- Try it -
Lines from the one holding "Given: Open the mail envelope icon" through the end of the entries, inclusive, form the whole output; reproduce them exactly and omit pictures.

[[ Extracted records open ]]

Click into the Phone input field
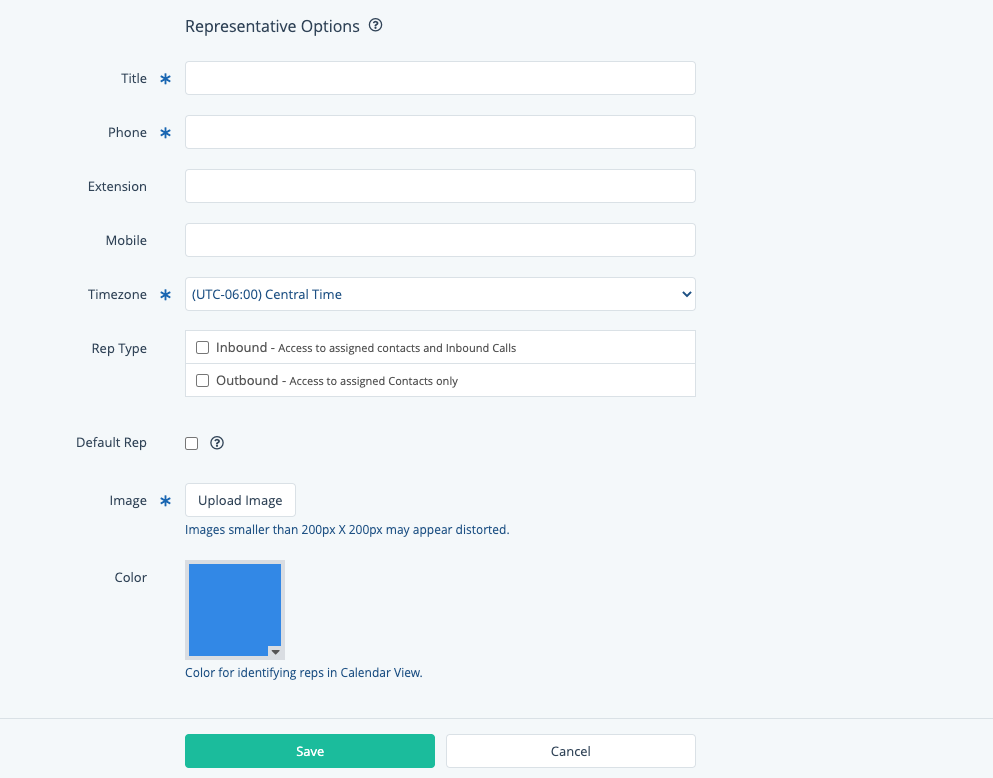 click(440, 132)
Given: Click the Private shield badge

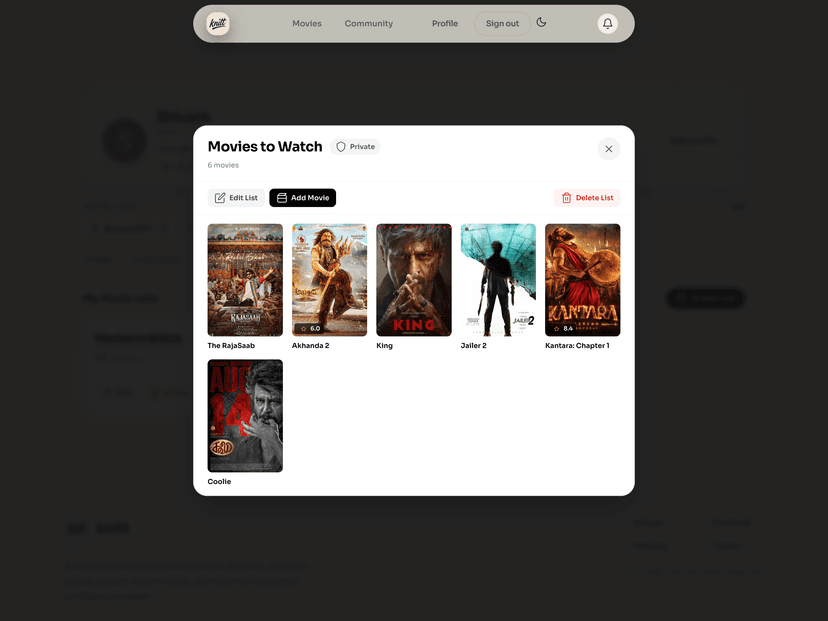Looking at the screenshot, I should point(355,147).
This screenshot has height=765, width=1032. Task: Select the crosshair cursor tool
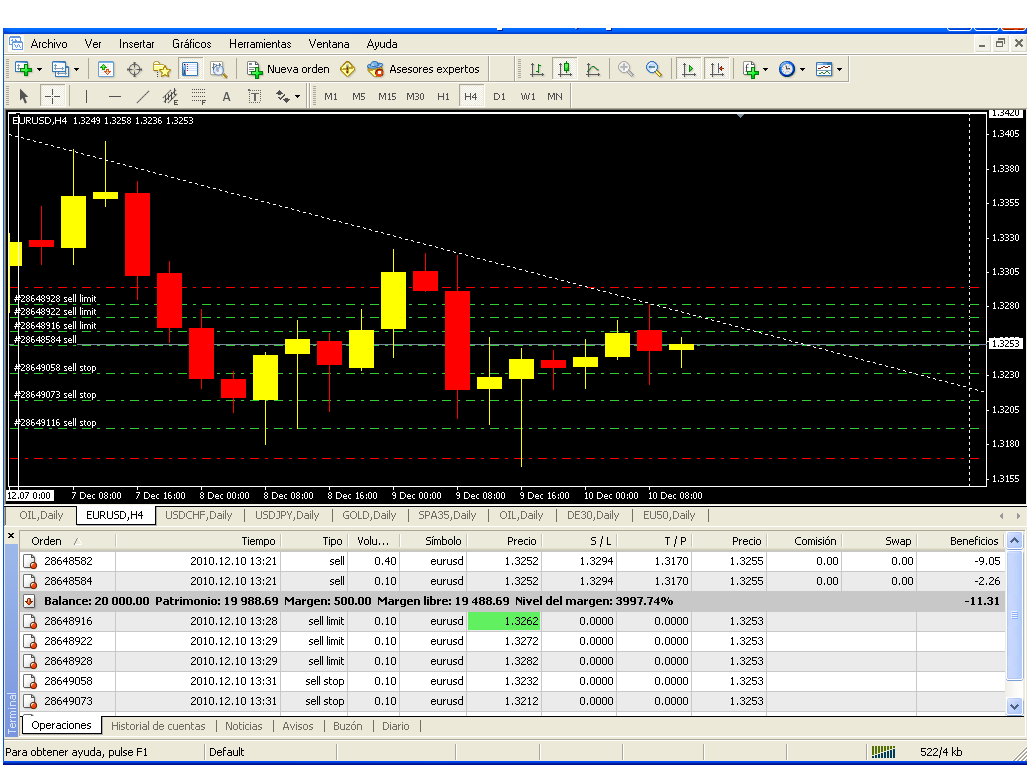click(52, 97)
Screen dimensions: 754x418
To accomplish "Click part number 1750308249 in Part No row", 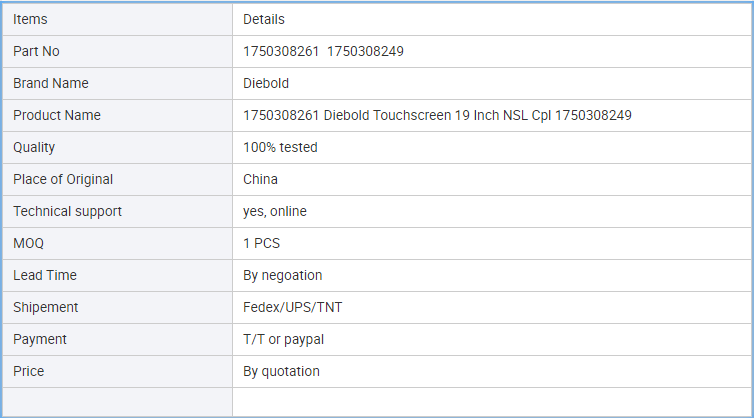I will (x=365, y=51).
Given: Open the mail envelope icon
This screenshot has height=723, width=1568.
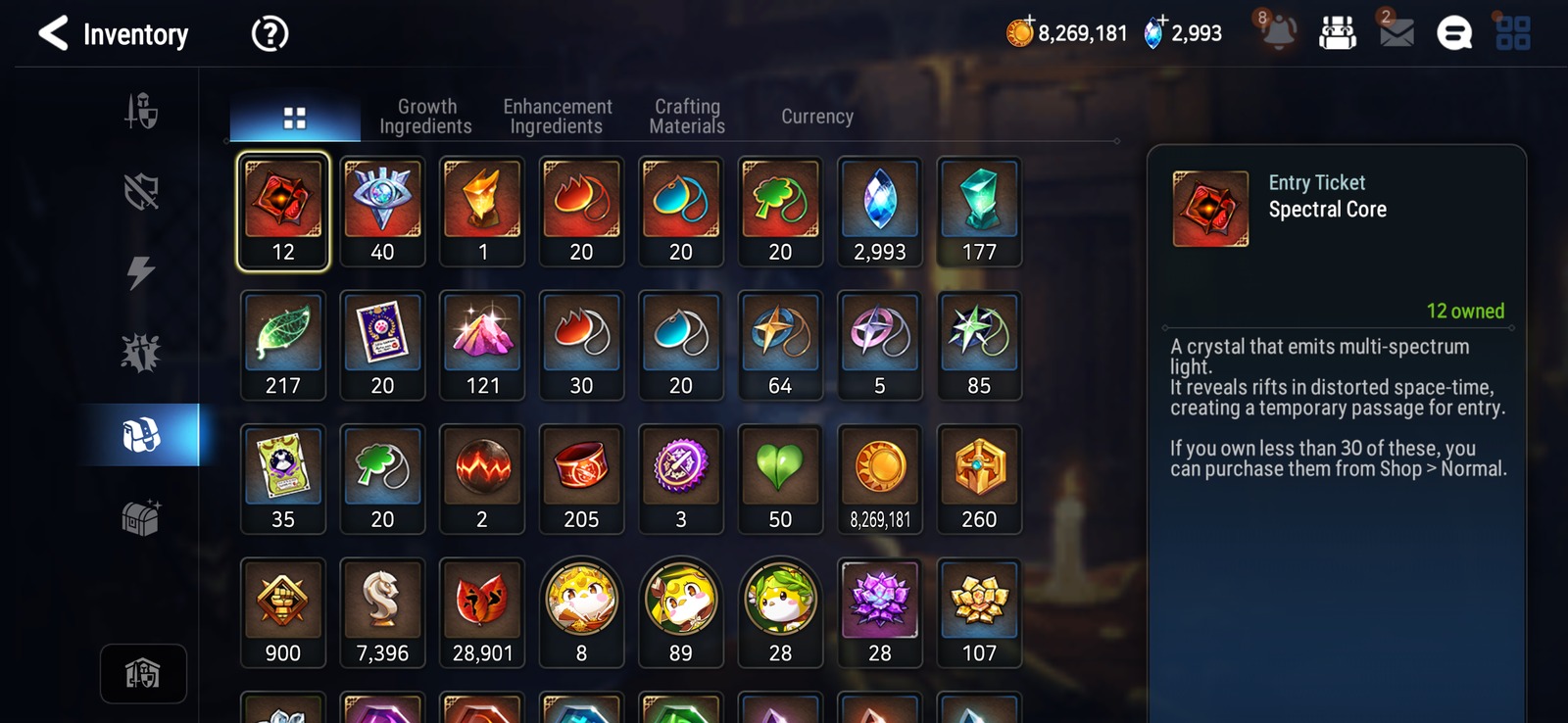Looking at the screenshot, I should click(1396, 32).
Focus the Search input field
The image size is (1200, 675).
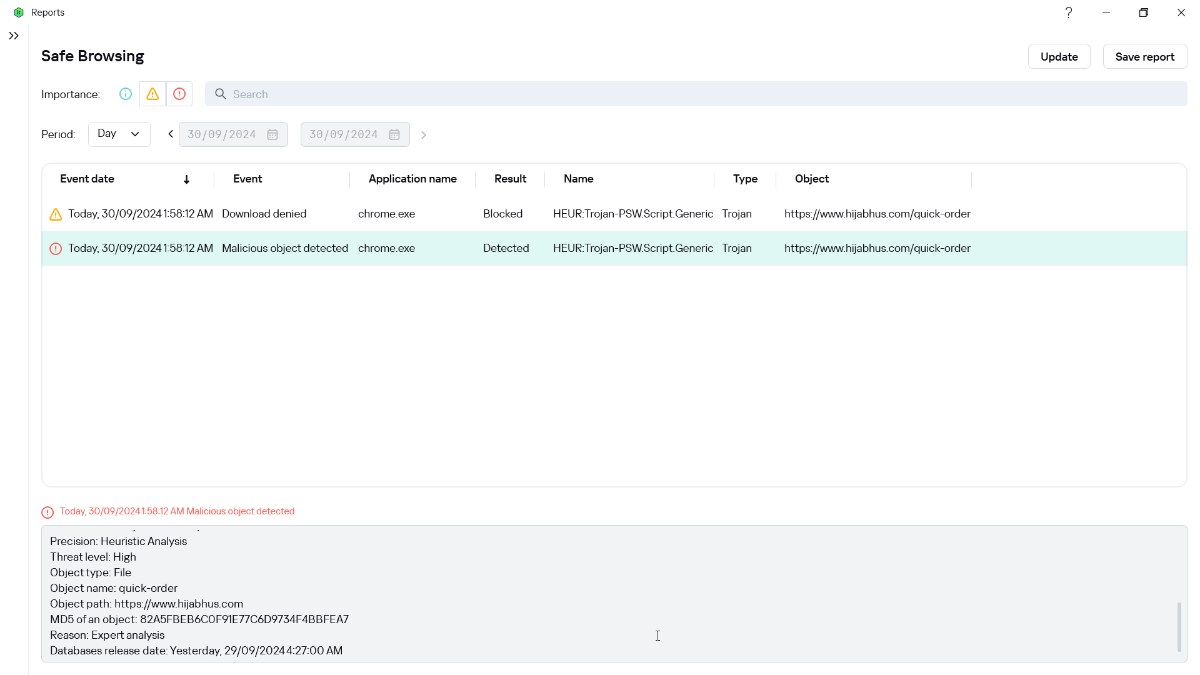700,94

[[ Extracted records closed ]]

- Written answer -
Given: Open the mail envelope icon
This screenshot has height=723, width=1568.
Looking at the screenshot, I should click(1396, 32).
Focus the Search input field
The image size is (1200, 675).
700,94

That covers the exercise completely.